The Real Deal New York

In modern times, sit-down closings lose favor

Commercial deals are increasingly finalized via phone, email and courier service
By Marynia Kruk | February 01, 2016 11:00AM
Andrew-Singer,-Scott-Singer-Justin-Elghanayan-Henry-Elghanayan

Andrew Singer, Scott Singer, Justin Elghanayan and Henry Elghanayan, at the 2013 REBNY Banquet

When Scott Singer of the Singer & Bassuk Organization decided to propose to his wife, his client Henry Elghanayan of Rockrose Development was one of the first to know. That’s because on the way home from a closing that ran until the wee hours of the morning, Singer, whose firm arranges debt and financing for commercial deals, told Elghanayan he was going to use his commission to buy the engagement ring. The couple wed in 1997.

Today that exchange would not have taken place — at least not under those circumstances. That’s because in New York’s commercial real estate world, sit-down closings have been largely replaced by closings conducted via email, conference call and courier service.

Of the 454 closings David Schechtman of Meridian Capital Group has participated in over the past 10 years, “almost 70 percent have been electronic, and many of the sit-downs don’t even have principals or brokers present.”

There are, of course, exceptions: sales of small, family-owned properties; commercial mortgage deals done by the local banks, and complex mega-deals.

Evan Levy, partner at Skadden, Arps, Slate, Meagher & Flom LLP, said monster deals often have last-minute issues that need to be dealt with in person as the closing is unfolding.

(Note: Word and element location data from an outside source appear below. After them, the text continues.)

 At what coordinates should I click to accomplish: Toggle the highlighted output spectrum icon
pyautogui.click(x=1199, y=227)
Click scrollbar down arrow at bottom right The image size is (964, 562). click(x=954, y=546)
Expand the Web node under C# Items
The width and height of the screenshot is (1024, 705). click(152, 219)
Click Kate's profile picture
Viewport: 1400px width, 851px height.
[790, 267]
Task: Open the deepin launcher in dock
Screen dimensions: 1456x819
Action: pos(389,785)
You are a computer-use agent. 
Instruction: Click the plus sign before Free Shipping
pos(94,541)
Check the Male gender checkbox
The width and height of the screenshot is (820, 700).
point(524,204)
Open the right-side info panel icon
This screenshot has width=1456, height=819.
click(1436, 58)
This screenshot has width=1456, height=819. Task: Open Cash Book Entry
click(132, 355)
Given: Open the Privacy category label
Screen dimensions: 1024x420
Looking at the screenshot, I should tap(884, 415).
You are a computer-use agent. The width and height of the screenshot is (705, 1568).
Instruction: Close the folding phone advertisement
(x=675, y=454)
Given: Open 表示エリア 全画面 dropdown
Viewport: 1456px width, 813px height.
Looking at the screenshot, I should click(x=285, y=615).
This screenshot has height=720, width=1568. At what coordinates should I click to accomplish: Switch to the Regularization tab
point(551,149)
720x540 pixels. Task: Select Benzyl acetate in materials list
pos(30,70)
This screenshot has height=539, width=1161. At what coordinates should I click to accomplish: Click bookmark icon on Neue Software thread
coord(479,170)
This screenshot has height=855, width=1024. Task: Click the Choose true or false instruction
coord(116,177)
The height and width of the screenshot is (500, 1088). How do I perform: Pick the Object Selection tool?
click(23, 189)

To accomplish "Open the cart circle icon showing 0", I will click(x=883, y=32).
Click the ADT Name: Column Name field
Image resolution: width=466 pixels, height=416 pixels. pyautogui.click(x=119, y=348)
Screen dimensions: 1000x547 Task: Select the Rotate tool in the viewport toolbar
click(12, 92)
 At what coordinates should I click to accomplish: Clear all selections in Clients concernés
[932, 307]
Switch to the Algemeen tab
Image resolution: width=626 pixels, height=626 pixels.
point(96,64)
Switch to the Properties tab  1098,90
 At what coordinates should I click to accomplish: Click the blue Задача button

But these days, unlike residential deals, most commercial deals don’t merit boots on the ground. “We’re closing all over the country, here in our office,” says Michael Lefkowitz, a lawyer at Rosenberg & Estis.

While electronic or phone closings are probably more expedient, Levy said the positive vibes that comes from face-to-face closings should not be discounted. It enables opposing parties- — who may have had to make concessions in order to close the deal — to feel good.

Others are less sentimental. “When people are in a room together, one side [might want] to renegotiate, and that can create acrimony,” Lefkowitz said.

Singer, for one, misses sit-down closings. “They took a lot of time, but they were a wonderful opportunity to build relationships, what we would call ‘time well wasted,’” he said.